The 8-bar blue IBM logo designed by Paul Rand is one of the most recognizable trademarks in the world. In this logo, horizontal lines were used to replace the solid letters of its previous versions. Three letters were developed from a square-serif typeface known as City Medium (Communication Arts 1999). They have similar geometric shapes and same visual weight in the composition. Furthermore, blue color makes them stand out against the white background. As a result, the word “IBM” becomes a dominant element in the whole design. The effect of proximity concept of Gestalt theory is very obvious. Close space between each letter unifies them into a specific group. Because the letters are aligned from left to right, they create a sense of continuance. Horizontal lines also contribute to the unity of the design. The regular rhythm of them suggests dynamic movement for the viewer’s eyes. Moreover, the effect of closure created by the strips helps viewers recognize the letters in an interesting way. The stripping lines act as a great grouping tool that makes the logo a well – designed one.

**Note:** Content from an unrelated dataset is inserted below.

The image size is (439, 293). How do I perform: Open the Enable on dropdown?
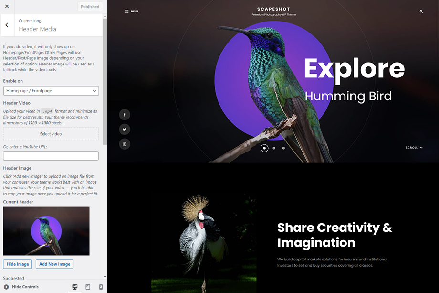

Another famous corporate trademark created by Paul Rand is the redesigned logo for ABC, which is known as “ABC Circle” (Paul Rand – Corporate Identity Designs, Innovation and Excellence 2007). Sans serif typeface is used frequently in logo design and it is the same for this logo. The font of it is sans serif developed by the inspiration from Bauhaus (Communication Arts 1999). All three letters are in lower case and placed inside a circle. Therefore, the composition has a vertical axis to organize them and creates a sense of horizontal symmetry. This kind of balance combining with curved shapes of the letters suggests stability of the design. Moreover, proximity concept of Gestalt is used again as each of the character is placed closed to each other. White is the main color of the letters and it makes the word “abc” becomes a dominant element, which stands out against the dark background. Equal amounts in color, shape, and position of each letter maintain the unity of the word ‘abc’ in the whole composition. As a result, the logo receives a simple recognition as well as memorable content.


The last trademark is Rand’s design for Westinghouse, an American electrical company. The unique element in this logo is the letter “W” which represents electrical circuitry (History of Modern Design 2003). It is constructed by rounded tops of diagonal lines. The effect of continuance concept of Gestalt theory is described through the direction of diagonals lines, which suggests dynamism and motion. Furthermore, circle shapes denote a free movement and protection. Because the circular components overlap the diagonal ones, they seem to form a strong group in the composition. In addition, color of the letterform is black, which contrasts the white background. As a result, the group “W” becomes dominant in the overall composition and its unity is enhanced strongly. The logo is a successful one based on effective combination of overlap proximity and the similarity in symbolized geometric shapes.

In conclusion, the three logos for IBM, ABC, and Westinghouse are best results of Paul Rand’s talent. His typography is innovative because he has interesting ways of bringing letters together to create a visually appealing image, as seen in logos for IBM and ABC. The strength of simplicity is also used in these logos to create a memorable image in viewer’s minds. Furthermore, three Gestalt concepts including closure, proximity, and continuance are used effectively in three logos. Simple geometric shapes and lines, colors in contrast, and good balance between elements in the composition contribute greatly to the unity of each design. His remarkable heritage of trademarks and logos is a clear illustration of his thought: “A logo does not sell (directly), it identifies.” (Logos, Flags, and Escutcheons 1991).

Ok! That’s it. I especially like his thought of logo design in my final conclusion: “A logo does not sell (directly), it identifies”. I hope to receive your comments for my research paper.